Page excerpt –
# # # #

Changing the subject some, I would like to make some comments about some other concepts: I do not believe that are real "pull" forces in the universe. I think that the many, many instances of what seems to be pulling forces, in this universe, are really due to "pushing" actions. We simply can not "see" the ultra small masses which are doing the "pushing". I also do not believe in the "dogma" of "attractive" "action at a distance". Neither the "concept" of "action at a distance" nor even "attractive" forces seem "intuitive" to me. A few great modern scientists (such as Linus Pauling) have written "against" the "dogma" of "action at a distance." But it is not clear to me if they are also "uncomfortable" with the "concept of "pull" forces as well, probably not.
It is likely that some other scientists in history eventually began
to question the dogma of "action at a distance", but not in
time to express any doubts in their major works, in many cases.
What follows, now, is an extremely speculative discussion of the "incompressibility" of mass and related issues. It may lack relevance, be too "far out", and may not justify the readers' time:
We might "imagine" six "wedges" of "pure mass" "flying" through "pure, empty" space toward a point where they all collide, and then rebounding back toward where they came from, with the same energy and opposite velocities. This would not violate the "Law" that the product of (force x time) equals the change in momentum. It would, however, bother me that there may be an instant, however "short", where the "pure mass" is subject to "near" infinite force and pressure. ((Of course, one can avoid thinking about it by "imagining" pure mass as having a limited, slight degree of compressibility, "beyond" which it "holds firm" without further "compromise." This, however, regardless of its other merits, would tend to "violate" my "concept" of "the incompressibility of pure mass", (as if my feelings mattered). Yet, without compressibility of mass, one would seem to be left with the uncomfortable notion of such mass subjected to infinite force and pressure, for an instant.)) One of perhaps several "ways" out of this "dilemma", may be as follows: We are familiar with the concept of "centrifugal" force, and the high, but not infinite, forces applied to high speed objects "whipped" 90 deg. or 180 deg. around a very sharp, but not zero radius, turn. Perhaps, in this universe, "pure" mass does not "collide" in a "perfectly" hard way, but is rather "whipped" around such ultra small radii. Perhaps a "De Broglie wave" and/or Planck's constant (with "dimensions" of angular momentum) relates to this. Consider the possible fact that particles don't seem to have hard, well defined surfaces, but matter may tend to extend out into space from particles, yet it perhaps tends to be associated with such particles. Perhaps this tends to "assist" the more compact particles, or mass accumulations, so that they avoid "hard, pure" collisions with one another. (Electrons are supposed to be "attracted" to protons, yet seldom collide with them.)

# # # #

Listed records –
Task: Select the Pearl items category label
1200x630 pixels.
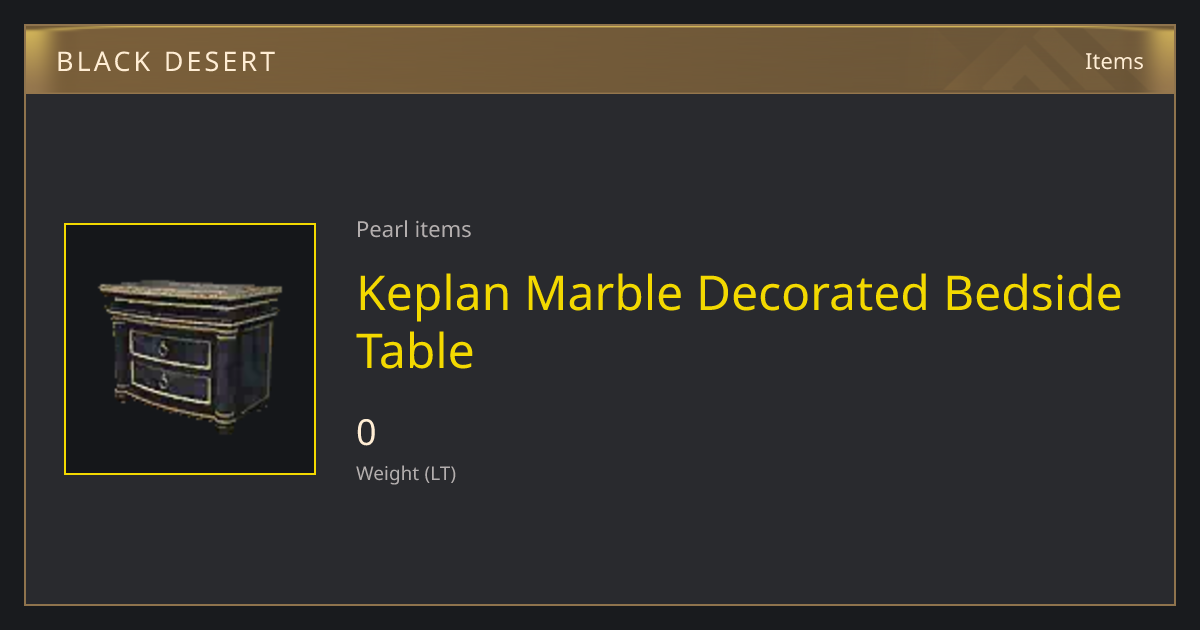Action: (414, 229)
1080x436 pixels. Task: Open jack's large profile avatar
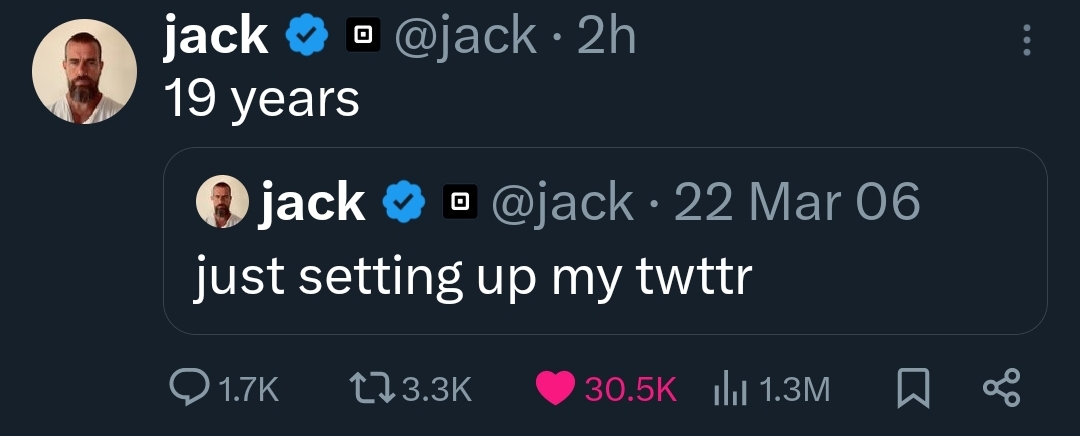point(84,72)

# # # #

Complete the following –
1) In the essay on push forces and pure mass, which modern scientist is named as having written against the dogma of action at a distance?
2) Go on with the essay on push forces and pure mass, starting after its final sentence.

Expected answers –
1) Linus Pauling.

2)
Addendum 1 (9-30-2001):
Addendum 1.1 (1-20-2005): There was one other very remarkable theory developed by some Greek Atomists. I will briefly describe it below, even though it seems to have been developed by “Epicurus”, rather than Democritus and Leucippus; and even though it is not perfectly correct and has been modified somewhat in recent times.Epicurus’ belief seems to have been this: Vast numbers of atoms make up the things, say, that we handle; and since there is mostly empty space between these atoms, the atoms are free to move faster than anything else in the universe. And that, therefore, in fact, they do! (That speculation seems amazing to me, since the Greeks could not see individual atoms; and what they handled must have seemed rather unmoving and calm!)
In fact, most scientists today think that most atoms or molecules do spin at (or near) the speed of light! Or, together with other vibrations, are in motions at very high velocities. Even if we suppose that such speeds are somewhat less than the velocity of light, and that Epicurus was not quite right; he was still remarkably close! And there is the natural implication, from his work--that his atoms would have each had an energy of almost mc2 , in magnitude! (Epicurus even believed in a partial “indeterminacy” of atomic movement, a kind of Heisenberg “free will”; somewhat like the “uncertainty principle” of modern physics. Although neither Einstein nor I agree with that, it still is incorporated into modern physics.)Addendum 1.2 (1-20-2005): Todd Kelso wrote many articles, and some of them pertain to the Greek schools of thought: (Ref. http://home.att.net/~zei/TMKelso/index.htm Copyright 2004 Estate of Todd Matthews Kelso.)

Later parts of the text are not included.